PROBLEM DETAILS: Write out each record in full and exactly as given. Skip any pictures.

RECORDS FOR THE EXERCISE:
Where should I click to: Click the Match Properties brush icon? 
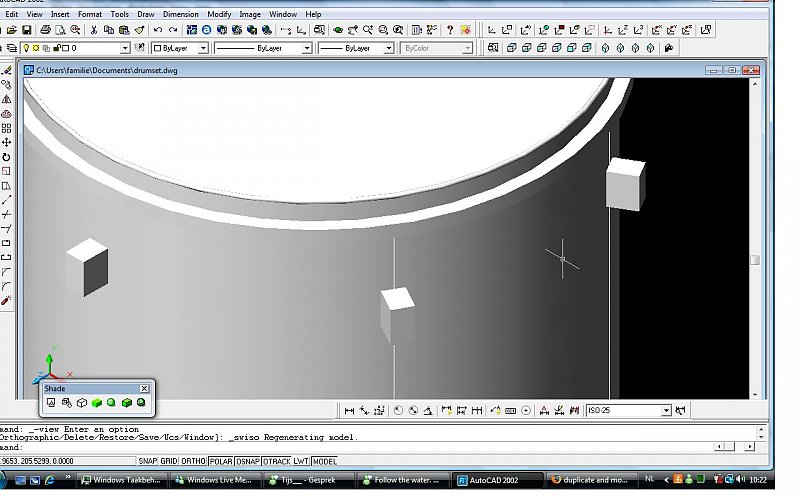(139, 30)
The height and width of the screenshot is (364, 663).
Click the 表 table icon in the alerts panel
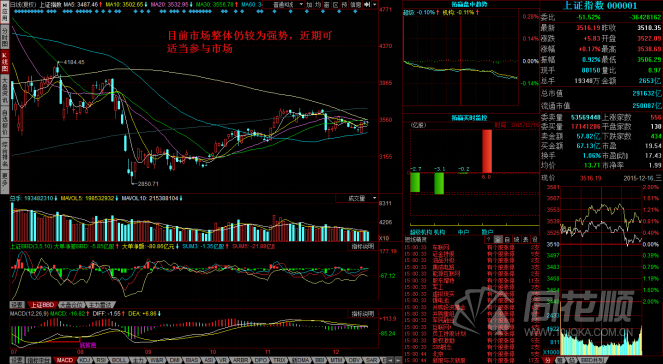526,239
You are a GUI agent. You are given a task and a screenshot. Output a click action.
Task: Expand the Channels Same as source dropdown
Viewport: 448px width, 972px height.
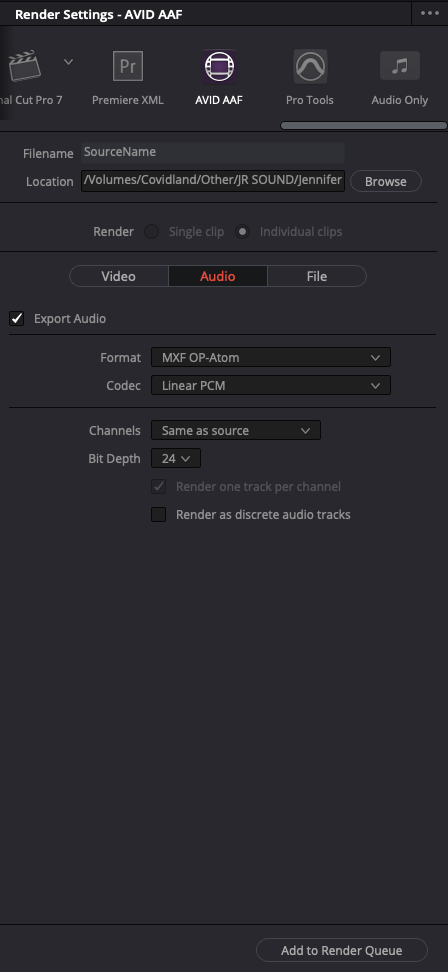coord(236,430)
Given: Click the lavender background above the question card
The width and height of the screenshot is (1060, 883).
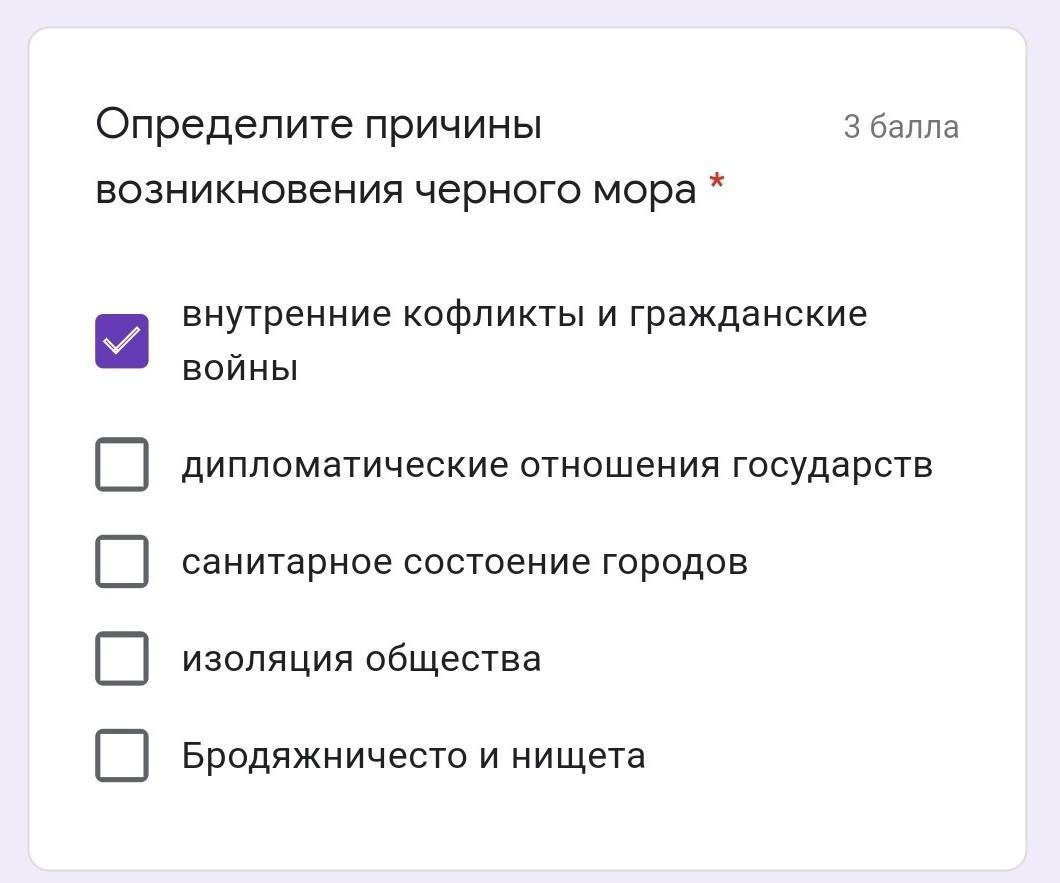Looking at the screenshot, I should pyautogui.click(x=528, y=12).
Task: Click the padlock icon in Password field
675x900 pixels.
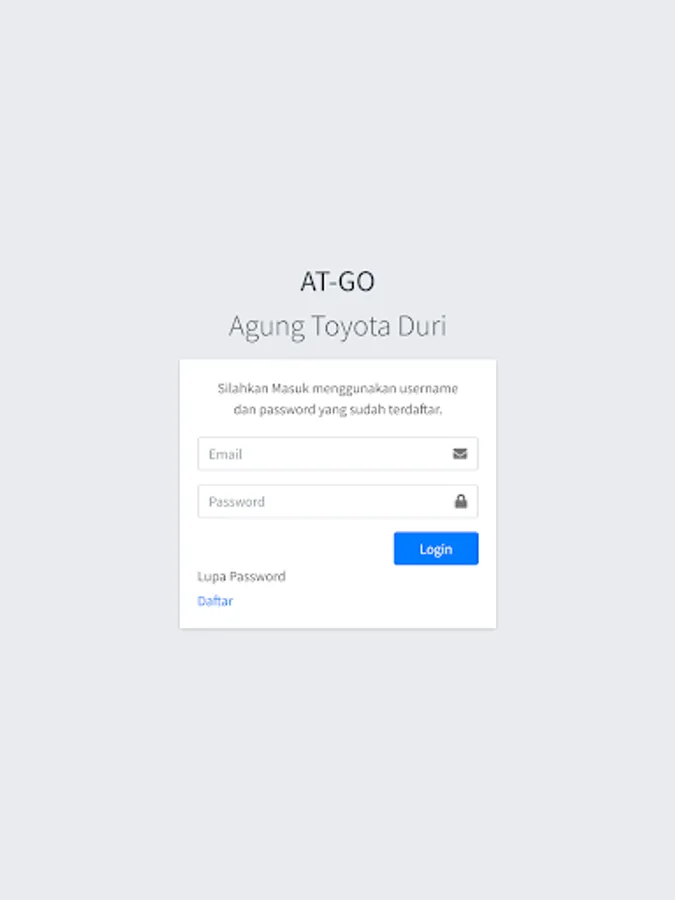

RESULT:
Where should I click to: Click the Match Properties brush icon? 
(139, 30)
The height and width of the screenshot is (364, 663).
Click the 表 table icon in the alerts panel
526,239
You are a GUI agent. You are given a task and a screenshot. Output a click action.
Task: Expand the Channels Same as source dropdown
Viewport: 448px width, 972px height.
coord(236,430)
Given: Click the lavender background above the question card
The width and height of the screenshot is (1060, 883).
Looking at the screenshot, I should pyautogui.click(x=528, y=12).
Task: Click the padlock icon in Password field
675x900 pixels.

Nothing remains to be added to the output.